[Data to process]

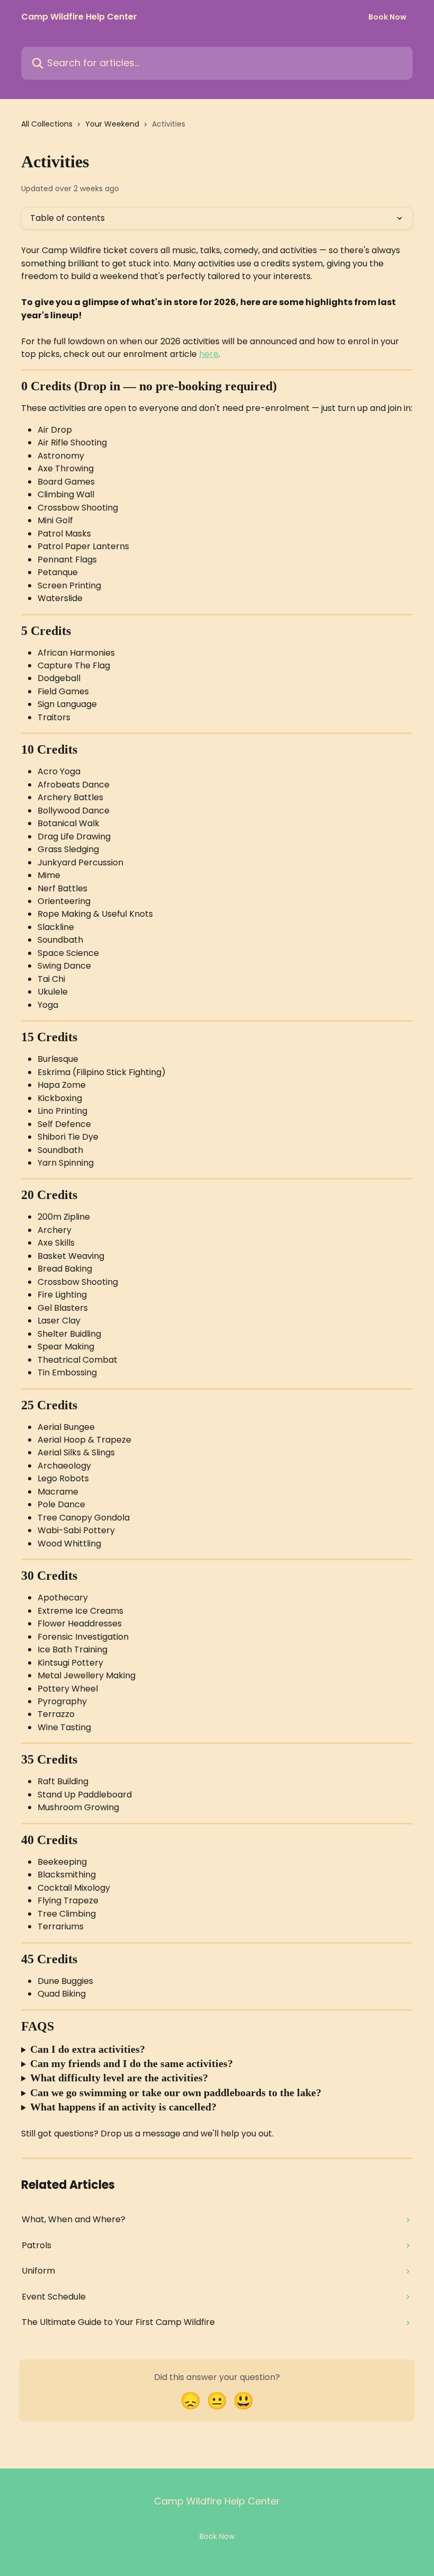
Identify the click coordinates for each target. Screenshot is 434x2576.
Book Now (387, 17)
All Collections (47, 124)
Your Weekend (112, 124)
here (209, 354)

[/Data to process]

The data above must be given again in full and unaltered, minus its images.

_Result of this exercise_:
Identify the click coordinates for each target. Screenshot is 434x2576.
Book Now (387, 17)
All Collections (47, 124)
Your Weekend (112, 124)
here (209, 354)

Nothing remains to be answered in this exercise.